O assessor especial da Federação do Comércio de Bens, Serviços e Turismo do Estado do Acre (Fecomércio/AC), Egídio Garó, comentou acerca das lojas francas de fronteira, recentemente regulamentadas pela Receita Federal. A partir de agora, comércios localizados nas chamadas cidades gêmeas, ou seja, aquelas fronteiriças ligadas diretamente a um país vizinho, estão autorizados a realizarem operações de venda aos turistas.

O Acre contempla alguma dessas possibilidades em Brasiléia, Epitaciolândia – ambas cidades gêmeas com Cobija, na Bolívia – e Assis Brasil, que faz fronteira com a cidade peruana de Iñapari.

De acordo com Garó, para instalar-se, é necessário que haja legislação municipal, seja ela a Lei Orgânica ou o Plano Diretor. “Que contemple a região em que deverá funcionar as lojas francas, podendo ser em uma rua em específico, quadra ou em toda cidade”, explica.
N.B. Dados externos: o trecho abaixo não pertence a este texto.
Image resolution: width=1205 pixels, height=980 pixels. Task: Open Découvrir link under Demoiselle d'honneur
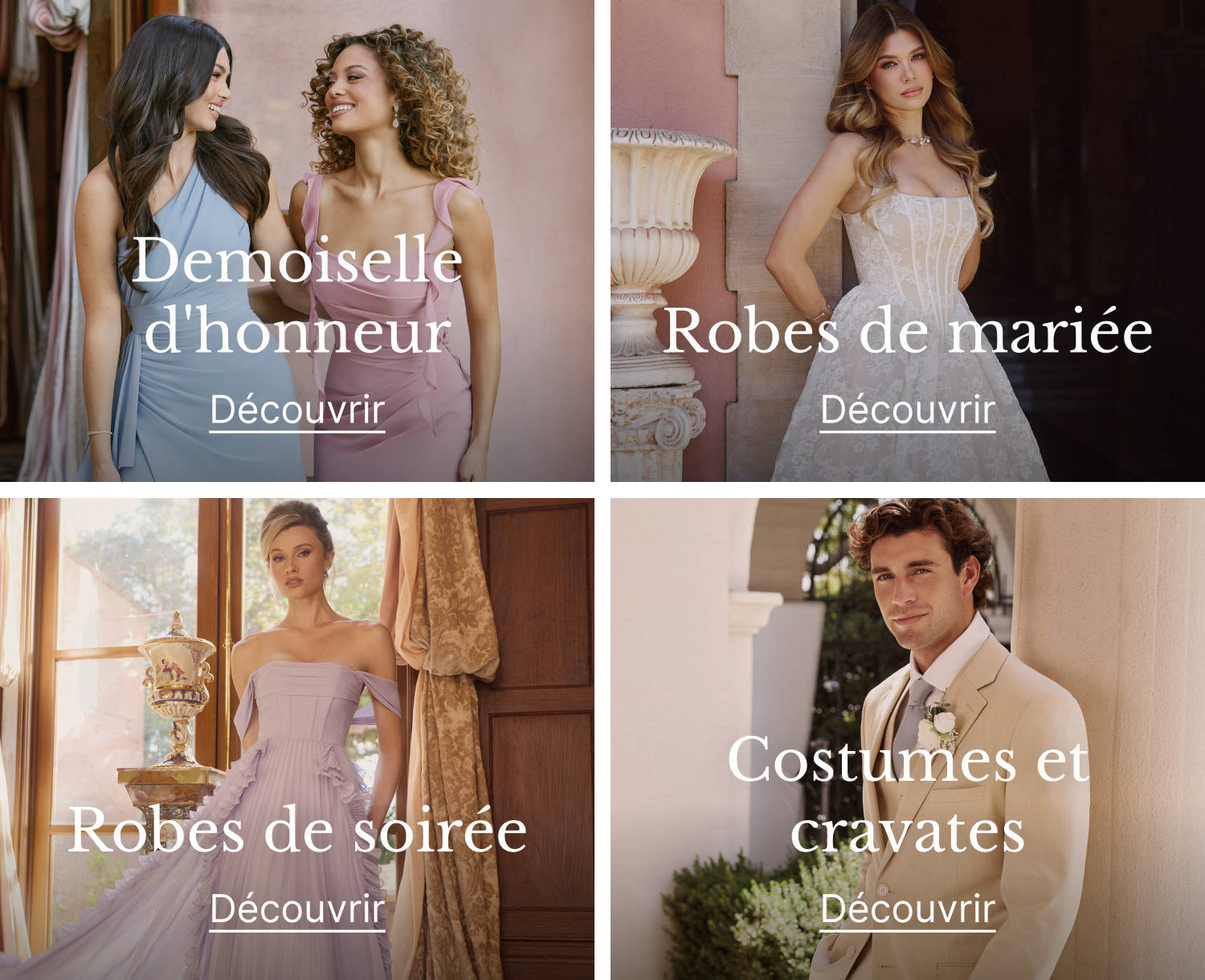click(x=297, y=410)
Além disso, a lei deve ser aprovada pela Câmara Municipal. “Sendo tal ato relevante para o cumprimento das orientações advindas da Receita Federal do Brasil”, reitera.

Garó complementa que, uma vez publicada a lei, o empresário pode instalar sua loja com todos os benefícios praticados pelas lojas francas dos portos e aeroportos, com contemplação da isenção dos impostos de importação, PIS, Cofins, adicional para renovação da frota marinha mercante e, a critério de cada estado, em legislação específica para o ICMS.
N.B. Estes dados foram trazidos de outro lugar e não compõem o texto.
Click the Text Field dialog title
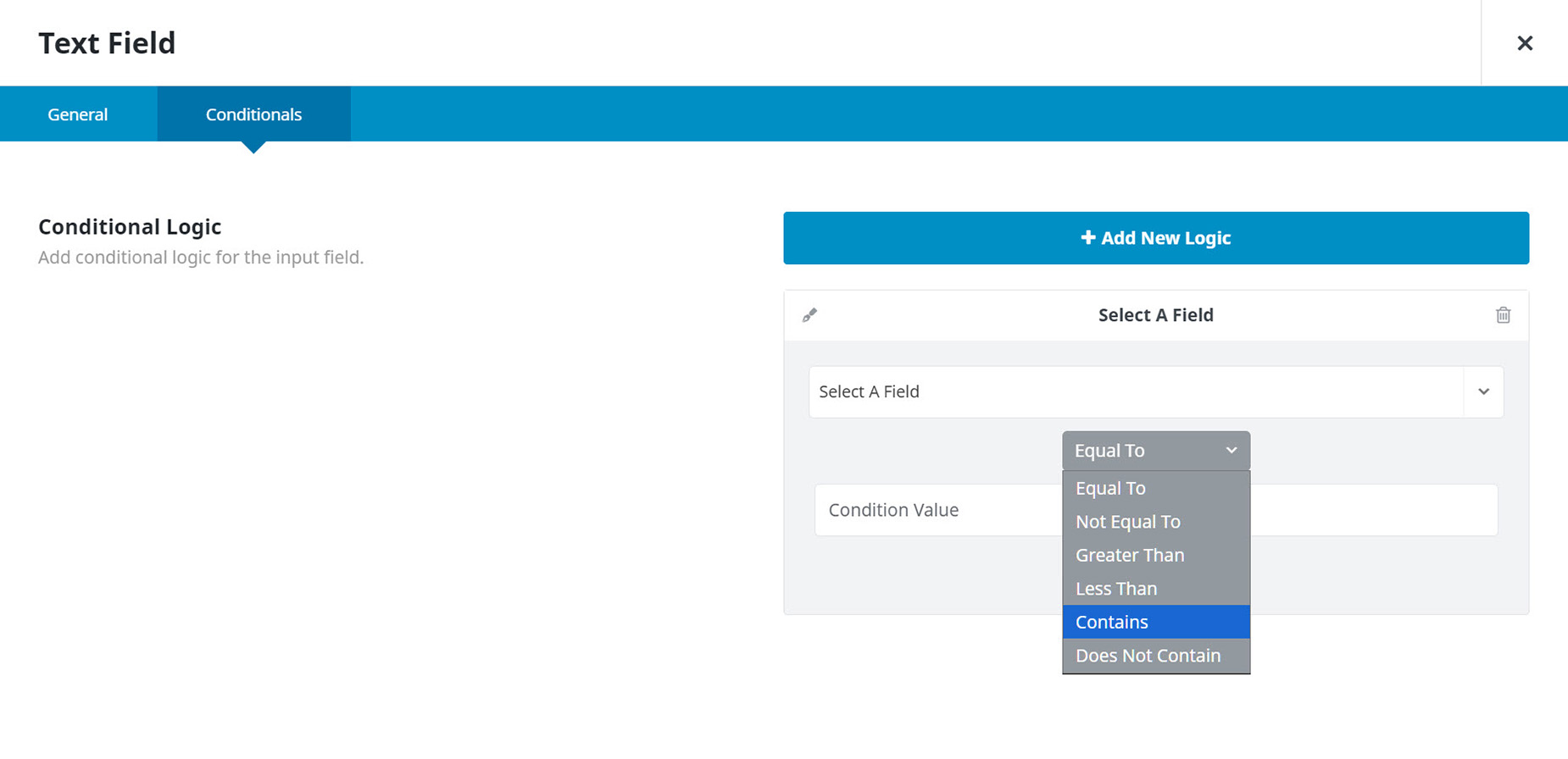The width and height of the screenshot is (1568, 759). pos(107,43)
“Para poder operar, a empresa deve estar instalada no município e apresentar o rol de documentos legais exigíveis junto a unidade da Receita Federal local, requerendo a concessão do regime. Esse rol vai desde escritura do imóvel ou contrato de aluguel, estatuto ou contrato social registrado, balanço ou balancete do último mês apurado, documentação técnica do sistema informatizado que irá utilizar, planta baixa das edificações e projeto de monitoramento e vigilância dos locais a serem autorizados”, diz Garó.

Além desses documentos, o empresário interessado também deverá apresentar as certidões negativas de praxe, como: Certidões Negativas de débitos relativos a créditos tributários federais ou dívida ativa da união; comprove a regularidade no recolhimento do FGTS e não tenha quaisquer pendências perante a Receita Federal; não tenha sido submetida a regime especial de fiscalização; disponha de sistema informatizado de controle de entrada, estoque e saída de mercadorias, de registro e apuração de créditos tributários próprios e de terceiros, devidos, extintos ou com pagamento suspenso, integrado aos sistemas corporativos da beneficiária; possua sistema de monitoramento e vigilância de suas dependências, inclusive depósitos, dotado de câmeras que permitam captar imagens com nitidez, inclusive à noite, nas áreas de venda e de armazenagem de mercadorias, conforme definido em norma específica; assuma o compromisso de, no estabelecimento autorizado, efetuar exclusivamente vendas de mercadorias sob o regime aduaneiro especial de loja franca; possua patrimônio líquido igual ou superior a R$ 2.000.000,00 (dois milhões de reais); esteja adimplente com as obrigações de entrega da Escrituração Contábil Digital (ECD), que deverá estar de acordo com as normas contábeis brasileiras em vigor; tenha optado pelo Domicílio Tributário Eletrônico (DTE), na forma prevista na Instrução Normativa SRF nº 664, de 21 de julho de 2006; e relacione cada estabelecimento de venda ou depósito por seu número de inscrição no Cadastro Nacional da Pessoa Jurídica (CNPJ).

Além disso, Garó destaca que o limite de gastos mensais para cada operação de venda em loja franca é de U$$ 300 por turista e os produtos que podem ser negociado. “Exceto automóveis, motores, motocicletas e os demais itens contidos na legislação. Limita-se a um volume de compras mensal: 12 (doze) litros de bebidas alcoólicas;  20 (vinte) maços de cigarros;  25 (vinte e cinco) unidades de charutos ou cigarrilhas; e  250 g (duzentos e cinquenta gramas) de fumo preparado para cachimbo. Os demais produtos não tem indicativo de limitação para compra pelo turista”, finaliza.